**WORK TO DO**
a) Copy the stretch of the forum reply on Rails actions from "At least, that’s" through "select box anyway." verbatim.
b) For each statement below, answer yes or no according to the forum reply on Rails actions, and quote the words of the reply that decide it. (i) The suggested code was placed into the list action. (ii) The ID will be supplied by the select box. (iii) Other forms that do not explicitly state the :id are working.

START READING PASSAGE

Alex Y. wrote:
list and listByArtist are actions, not controllers. The controller is
the class that holds those actions. At least, I assume that’s how
you’ve set this up. It would be the most sensible way, I think.
Yes that is how I have set it up…my terminology is not up to
scratch…if it isnt obvious I am very new to ruby/rails/html.
I placed your suggested code into the listByArtist controller,
It should go in the list action, so that the list view has access to
@artist.
Um…I actually got it to work without adding anything into the list
action.
At least, that’s what’s wrong in theory. Looking at it, I don’t
actually see why you need :id => @artist.id in the start_form_tag call
at all… the ID is going to be provided by the select box anyway.
Yes you are right here - I have not explicityly stated the :id in other
forms and they are working fine. I was just trying to explicitly pass
this id as a brute force attempt to send the id to the listByArtist
action.

END READING PASSAGE
START EXTRACTED INFORMATION

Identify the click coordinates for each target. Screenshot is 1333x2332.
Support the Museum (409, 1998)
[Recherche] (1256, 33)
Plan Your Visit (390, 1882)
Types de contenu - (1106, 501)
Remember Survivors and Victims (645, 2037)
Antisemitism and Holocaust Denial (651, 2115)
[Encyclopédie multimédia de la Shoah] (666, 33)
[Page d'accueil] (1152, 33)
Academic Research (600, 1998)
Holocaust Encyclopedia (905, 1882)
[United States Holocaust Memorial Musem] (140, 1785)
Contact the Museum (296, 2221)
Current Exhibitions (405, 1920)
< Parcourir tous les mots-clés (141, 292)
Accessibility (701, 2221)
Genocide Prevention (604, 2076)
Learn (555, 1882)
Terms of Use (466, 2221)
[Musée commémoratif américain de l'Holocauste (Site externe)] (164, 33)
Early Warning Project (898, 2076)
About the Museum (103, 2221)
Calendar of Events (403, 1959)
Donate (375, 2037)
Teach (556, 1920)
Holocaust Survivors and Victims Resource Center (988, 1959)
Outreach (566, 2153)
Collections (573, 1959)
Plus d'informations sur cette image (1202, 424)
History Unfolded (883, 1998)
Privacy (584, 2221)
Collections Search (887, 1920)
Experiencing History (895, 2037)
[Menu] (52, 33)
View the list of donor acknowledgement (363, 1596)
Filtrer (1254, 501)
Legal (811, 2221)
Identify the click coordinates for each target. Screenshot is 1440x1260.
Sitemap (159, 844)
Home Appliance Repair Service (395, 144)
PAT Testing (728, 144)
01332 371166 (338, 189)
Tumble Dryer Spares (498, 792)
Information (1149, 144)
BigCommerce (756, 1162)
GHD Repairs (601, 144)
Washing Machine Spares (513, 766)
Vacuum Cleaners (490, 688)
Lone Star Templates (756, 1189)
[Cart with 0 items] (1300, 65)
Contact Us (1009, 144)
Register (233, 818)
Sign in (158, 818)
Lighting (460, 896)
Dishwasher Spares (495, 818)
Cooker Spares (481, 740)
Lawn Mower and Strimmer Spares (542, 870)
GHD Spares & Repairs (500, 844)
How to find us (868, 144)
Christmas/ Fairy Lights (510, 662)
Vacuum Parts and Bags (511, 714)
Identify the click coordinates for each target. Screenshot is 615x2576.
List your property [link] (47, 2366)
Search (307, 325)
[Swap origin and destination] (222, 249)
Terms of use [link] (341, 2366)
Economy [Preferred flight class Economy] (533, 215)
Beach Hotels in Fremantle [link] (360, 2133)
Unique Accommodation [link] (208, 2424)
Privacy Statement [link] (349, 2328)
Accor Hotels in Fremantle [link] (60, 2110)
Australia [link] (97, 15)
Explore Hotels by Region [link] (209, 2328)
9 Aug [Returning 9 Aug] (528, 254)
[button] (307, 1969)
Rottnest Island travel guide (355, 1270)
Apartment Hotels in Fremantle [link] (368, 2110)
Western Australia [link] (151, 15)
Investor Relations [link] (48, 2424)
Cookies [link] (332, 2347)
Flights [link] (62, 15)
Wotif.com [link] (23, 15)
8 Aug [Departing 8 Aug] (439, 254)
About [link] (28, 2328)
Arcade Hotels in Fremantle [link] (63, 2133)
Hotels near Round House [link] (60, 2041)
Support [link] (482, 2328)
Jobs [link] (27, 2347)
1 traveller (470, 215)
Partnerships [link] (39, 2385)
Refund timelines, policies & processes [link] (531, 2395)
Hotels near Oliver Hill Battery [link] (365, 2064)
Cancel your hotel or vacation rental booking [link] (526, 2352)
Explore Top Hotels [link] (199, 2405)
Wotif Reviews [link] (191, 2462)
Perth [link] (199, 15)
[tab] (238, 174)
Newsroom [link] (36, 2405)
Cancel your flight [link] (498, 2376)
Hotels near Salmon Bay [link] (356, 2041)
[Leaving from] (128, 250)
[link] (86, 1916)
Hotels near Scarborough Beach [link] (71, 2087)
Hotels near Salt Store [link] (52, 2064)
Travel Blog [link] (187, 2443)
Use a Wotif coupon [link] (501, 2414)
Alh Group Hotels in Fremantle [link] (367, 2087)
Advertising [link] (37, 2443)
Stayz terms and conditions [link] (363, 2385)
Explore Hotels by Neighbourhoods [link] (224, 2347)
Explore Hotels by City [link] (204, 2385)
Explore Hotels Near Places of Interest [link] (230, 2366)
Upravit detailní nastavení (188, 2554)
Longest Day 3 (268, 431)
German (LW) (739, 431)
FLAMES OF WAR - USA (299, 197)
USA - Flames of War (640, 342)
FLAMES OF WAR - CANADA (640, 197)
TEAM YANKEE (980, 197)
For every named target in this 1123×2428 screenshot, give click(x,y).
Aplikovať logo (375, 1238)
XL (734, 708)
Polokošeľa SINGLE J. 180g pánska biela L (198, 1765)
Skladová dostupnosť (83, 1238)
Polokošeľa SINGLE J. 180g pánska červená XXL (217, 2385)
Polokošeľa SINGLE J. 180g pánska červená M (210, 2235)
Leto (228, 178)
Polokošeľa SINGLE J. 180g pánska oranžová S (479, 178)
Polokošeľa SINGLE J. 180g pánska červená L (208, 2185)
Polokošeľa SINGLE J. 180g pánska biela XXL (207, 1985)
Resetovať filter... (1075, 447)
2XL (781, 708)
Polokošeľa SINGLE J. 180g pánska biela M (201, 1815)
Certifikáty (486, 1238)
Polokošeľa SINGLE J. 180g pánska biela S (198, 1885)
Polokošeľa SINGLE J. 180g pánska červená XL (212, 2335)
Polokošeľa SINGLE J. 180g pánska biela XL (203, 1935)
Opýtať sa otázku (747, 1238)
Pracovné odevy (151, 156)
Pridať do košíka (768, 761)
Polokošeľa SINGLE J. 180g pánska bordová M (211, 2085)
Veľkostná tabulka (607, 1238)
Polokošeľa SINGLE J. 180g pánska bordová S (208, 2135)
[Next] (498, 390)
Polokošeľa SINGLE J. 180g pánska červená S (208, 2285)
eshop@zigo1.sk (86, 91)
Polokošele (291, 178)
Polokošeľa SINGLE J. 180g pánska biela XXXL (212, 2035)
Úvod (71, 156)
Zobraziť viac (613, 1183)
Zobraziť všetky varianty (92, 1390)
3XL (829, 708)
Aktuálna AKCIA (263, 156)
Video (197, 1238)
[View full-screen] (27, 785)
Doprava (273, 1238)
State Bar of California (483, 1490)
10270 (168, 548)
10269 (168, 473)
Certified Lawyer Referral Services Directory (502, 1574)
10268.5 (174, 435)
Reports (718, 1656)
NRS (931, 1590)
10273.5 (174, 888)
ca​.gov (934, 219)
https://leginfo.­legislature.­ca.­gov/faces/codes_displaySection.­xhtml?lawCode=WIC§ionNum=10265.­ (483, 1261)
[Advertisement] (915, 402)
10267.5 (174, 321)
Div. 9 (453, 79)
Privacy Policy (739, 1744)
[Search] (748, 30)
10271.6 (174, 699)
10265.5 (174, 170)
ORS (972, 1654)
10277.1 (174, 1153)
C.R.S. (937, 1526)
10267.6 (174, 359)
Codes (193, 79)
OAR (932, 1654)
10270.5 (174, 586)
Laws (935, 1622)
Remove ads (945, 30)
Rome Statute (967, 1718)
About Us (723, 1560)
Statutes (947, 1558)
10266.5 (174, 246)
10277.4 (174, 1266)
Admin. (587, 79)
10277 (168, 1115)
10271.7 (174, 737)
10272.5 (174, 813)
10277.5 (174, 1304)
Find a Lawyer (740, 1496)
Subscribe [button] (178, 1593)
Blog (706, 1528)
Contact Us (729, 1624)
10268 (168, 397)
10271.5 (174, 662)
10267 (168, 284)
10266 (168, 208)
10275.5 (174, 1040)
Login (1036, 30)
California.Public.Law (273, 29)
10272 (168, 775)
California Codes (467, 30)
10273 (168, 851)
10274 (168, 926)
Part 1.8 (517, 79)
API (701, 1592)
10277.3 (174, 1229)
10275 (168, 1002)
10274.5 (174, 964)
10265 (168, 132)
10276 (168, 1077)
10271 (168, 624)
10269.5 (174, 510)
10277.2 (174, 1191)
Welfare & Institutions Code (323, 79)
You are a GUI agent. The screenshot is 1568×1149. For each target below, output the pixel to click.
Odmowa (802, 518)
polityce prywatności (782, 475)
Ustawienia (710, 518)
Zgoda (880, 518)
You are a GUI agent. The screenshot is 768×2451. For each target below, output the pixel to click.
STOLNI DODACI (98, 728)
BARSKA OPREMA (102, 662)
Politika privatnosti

END EXTRACTED INFORMATION

**OUTPUTS FOR THE TASKS**
a)
At least, that’s what’s wrong in theory. Looking at it, I don’t
actually see why you need :id => @artist.id in the start_form_tag call
at all… the ID is going to be provided by the select box anyway.

b)
(i) No: "I placed your suggested code into the listByArtist controller"
(ii) Yes: "the ID is going to be provided by the select box anyway"
(iii) Yes: "I have not explicityly stated the :id in other forms and they are working fine"